Those born in the 1980s and the early 1990s are born in a highly individualistic era. And that individualistic attitude pervades throughout their lives. In fact, it is even portrayed in how their resumes are done. Some of the most emerging resume trends portray this highly individualistic flair. In this article we will go over some of the personalized trends that have appealed to some employers in the last couple of years as well as cover some of the resume fundamentals that no resume should go without.
New emerging resume trends
If you have a huge Twitter presence and want to apply for a company that has a large presence on Twitter you should consider sending your resume and job application in 140 characters or fewer. In those 140 characters, be sure to be precise about your expertise and why a company would benefit from hiring you. Additionally, you will need to include your site's address in those 140 characters. In using Twitter, you need to make sure that your website is fully functional and represents your talents well.
Infographics are heavily used on blogs and websites to represent trends and statistics. But some job seekers have used infographics to market themselves. If you want to use infographics, be sure to either hire a professional graphics firm to make it if you don't have an eye for that kind of thing. If not, your infographic can just turn out to be tacky. Sending infographics in as a resume is highly creative but it best to use them to apply for highly visual/creative positions.
Video resumes have been around since the days of VHS, however, they are much more accessible now with the online proliferation of media and the relatively cheap price of camcorders. To do a proper video resume, you should record a one- or two-minute video introduction of yourself, filmed in high definition and uploaded to YouTube. In that video, you should be able to link to your social media profiles, your portfolio and your websites.
Although using color is still somewhat of a stretch for traditional resumes, it can also be used to make certain elements of a resume stand out. For instance, you can use red or blue to highlight important achievements or accolades in your resume.
All of us who got out of college before 2012 have probably been told to keep our resume short and concise, being no more than one page in length. But two- and even three-page resumes are now acceptable and even encouraged for those with extensive knowledge and education.
In the age of blogs and social media, it is all about personal branding. This goes the same with your resume. Branding your traditional resume with a personal touch is definitely a great way to make it stand out in the pile of competitors. Just like building a personal brand on the web, your branding on your resume should portray who you are, what you have done, and what you stand for. So while using a resume template may be fine and dandy, it might be of use to you to personally brand your resume with its own unique touch and style.
While there have been new trends in resumes and the mediums they are sent through, there are several resume fundamentals that have stood the test of time.
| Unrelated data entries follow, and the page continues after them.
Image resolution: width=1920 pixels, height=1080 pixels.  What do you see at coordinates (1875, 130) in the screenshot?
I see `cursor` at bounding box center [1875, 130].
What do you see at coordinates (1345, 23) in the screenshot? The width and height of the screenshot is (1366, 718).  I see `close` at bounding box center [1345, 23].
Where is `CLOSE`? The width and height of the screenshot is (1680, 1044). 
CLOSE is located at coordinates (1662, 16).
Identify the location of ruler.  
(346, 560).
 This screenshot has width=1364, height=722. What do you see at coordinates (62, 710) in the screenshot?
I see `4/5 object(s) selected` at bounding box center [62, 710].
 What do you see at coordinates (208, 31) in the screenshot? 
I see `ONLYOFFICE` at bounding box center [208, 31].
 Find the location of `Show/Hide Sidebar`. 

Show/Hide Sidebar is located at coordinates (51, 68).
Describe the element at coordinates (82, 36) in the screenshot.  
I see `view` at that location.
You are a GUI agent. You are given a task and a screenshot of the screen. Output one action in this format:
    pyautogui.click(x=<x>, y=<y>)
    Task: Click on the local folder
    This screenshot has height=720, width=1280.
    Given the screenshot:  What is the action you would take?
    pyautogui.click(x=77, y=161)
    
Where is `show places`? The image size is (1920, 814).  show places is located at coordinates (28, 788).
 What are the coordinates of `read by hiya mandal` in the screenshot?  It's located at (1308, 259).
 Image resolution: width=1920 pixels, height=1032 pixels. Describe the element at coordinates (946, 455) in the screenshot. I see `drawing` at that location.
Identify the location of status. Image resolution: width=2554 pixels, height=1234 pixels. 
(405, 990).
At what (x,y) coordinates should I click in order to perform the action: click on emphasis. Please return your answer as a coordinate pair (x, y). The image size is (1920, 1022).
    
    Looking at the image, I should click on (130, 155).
Here are a few fundamentals that should always be included in every resume:
All resumes should tell the potential employer about your work history. Although past performance does not guarantee future success, it is a pretty accurate indicator of how well you will do. If you lack professional work experience, you can show pieces of your portfolio. This is best done if you have your portfolio online so that employers have immediate access to it.
Education and qualification
Because of the increased competition in the workforce for the limited number of jobs, education is increasingly becoming the differentiator. If a company is faced with a choice between two equally-qualified applicants, they will (almost) always choose the one with the most (and best) education. So remember to not be shy about your educational background or any training you may have within the field.
No matter the medium, you must talk about your achievements. Employers care more about your prior achievements than your prior job duties. Your job duties may tell employers what you were required to do in your previous position(s), but it is your achievements that ultimately tell the potential employers what you have accomplished and ultimately what you are capable of. So do not be shy about your accolades, but do not overly embellish either.
All employers look for certain "buzzwords" in your resume. So be sure to mention them. You can decide the buzzwords to include in your resume by reading the job description and getting an idea of what they want in an ideal candidate. For instance, if you are applying for a software engineering position that is responsible for a website's online application, it might help that you mention your expertise building a web app.
Employers love bottom-line numbers so it's important to talk about them. It's not good enough to mention that you saved your previous employer money as a budget analyst. You must tell them how much you saved them. These raw bottom-line numbers puts some objectivity into judging your past performance.
So as you are writing your resume, it is important to pay attention to big trends in resumes. However, it is also just as important to pay attention to the fundamentals of applying for a job. Once you have the fundamentals of a resume down, then you can start thinking about getting creative with your resume.